Loona n’était pas du genre à attendre qu’on prenne l’initiative. Dès qu’elle s’approcha, son regard brûlant laissait comprendre qu’elle savait exactement ce qu’elle voulait.
Elle posa une main contre ton torse et te força doucement à reculer vers le lit. Son corps se pressa contre le tien avec une chaleur presque sauvage. Elle te regarda quelques secondes, un sourire provocateur au coin des lèvres.
« Tu hésites encore ? » murmura-t-elle.
Sans attendre de réponse, elle guida ton corps avec assurance. Ses jambes se refermèrent autour de tes hanches tandis que vos corps se rapprochaient complètement. Le contact devint immédiatement intense, comme une étincelle qui attendait ce moment depuis trop longtemps.
Au début, le mouvement était lent.
Ses hanches bougeaient contre toi avec une lenteur calculée, savourant chaque seconde, chaque réaction. Elle aimait sentir la tension monter avant de vraiment se laisser aller. Ses doigts s’accrochèrent à tes épaules pendant qu’elle rapprochait encore son corps du tien.
« Voilà… ne t’arrête pas… »
Le rythme changea progressivement.
Les mouvements devinrent plus réguliers, plus profonds, comme si Loona avait décidé d’accélérer le jeu. Le lit grinçait doucement sous la cadence qui augmentait, tandis que sa respiration devenait plus rapide, plus chaude contre ton cou.
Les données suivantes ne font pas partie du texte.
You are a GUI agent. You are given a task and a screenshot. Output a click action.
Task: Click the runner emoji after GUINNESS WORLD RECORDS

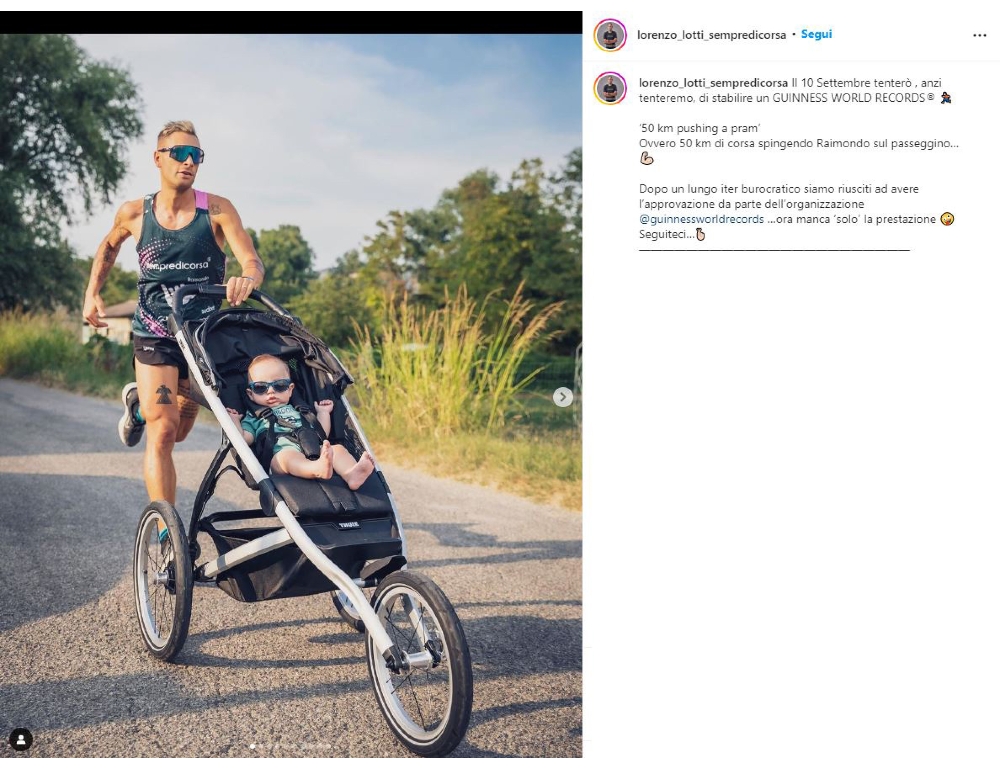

Elle pencha la tête en arrière un instant, laissant échapper un souffle rauque avant de revenir vers toi. Ses jambes se resserrèrent davantage, t’attirant encore plus près d’elle, guidant chaque mouvement avec une assurance presque insolente.
Plus le rythme montait, plus l’instant devenait intense.
Vos corps bougeaient maintenant à l’unisson, entraînés par cette énergie presque animale. Loona ne ralentissait pas, au contraire. Elle encourageait chaque mouvement, chaque impulsion, comme si elle voulait pousser ce moment jusqu’à sa limite.
Puis la tension atteignit ce point où tout bascule.
Quelques secondes où tout semble s’accélérer, où les mouvements deviennent incontrôlables, où la respiration se transforme en halètements.
Et finalement, le rythme ralentit.
Loona resta un instant contre toi, encore haletante, avant de relever la tête. Son regard brillant retrouvait déjà cette malice familière.
Elle esquissa un petit sourire.
« Pas mal… » souffla-t-elle.
« Mais la prochaine fois, essaie de tenir un peu plus longtemps. »
Puis elle se laissa retomber sur le lit, toujours collée contre toi, comme si la nuit était loin d’être terminée.